**Required work**
If a line in the data below contains "dimensions", copy it.

**Provided data**
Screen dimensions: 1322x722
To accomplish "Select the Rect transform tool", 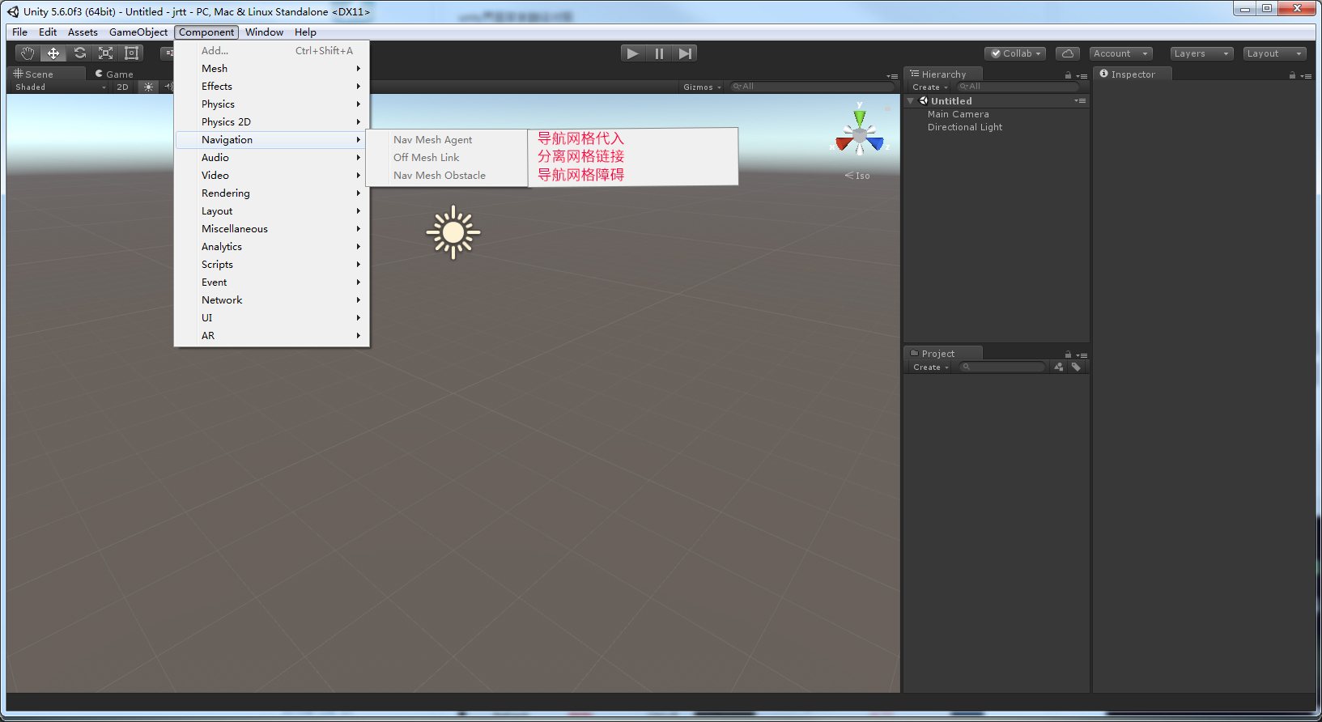I will [x=132, y=53].
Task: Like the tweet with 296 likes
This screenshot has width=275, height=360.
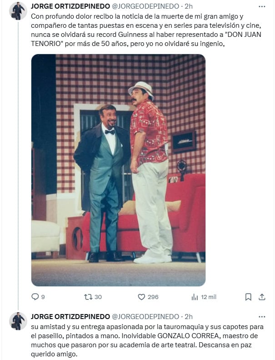Action: coord(141,297)
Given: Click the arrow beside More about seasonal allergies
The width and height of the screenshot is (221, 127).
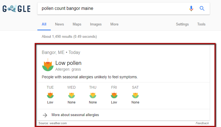Looking at the screenshot, I should [45, 115].
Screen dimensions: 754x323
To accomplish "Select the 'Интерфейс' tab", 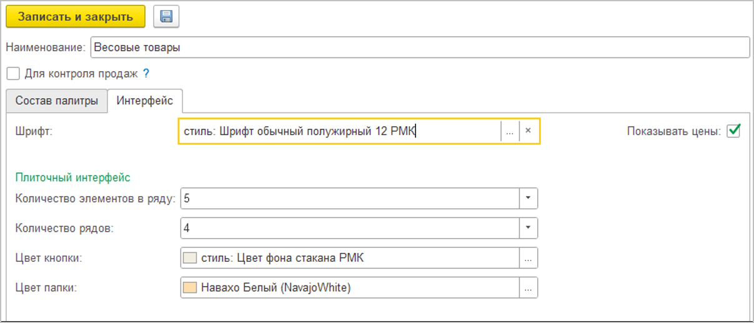I will click(x=145, y=101).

**Response area**
Screen dimensions: 1322x722
Screen dimensions: 754x323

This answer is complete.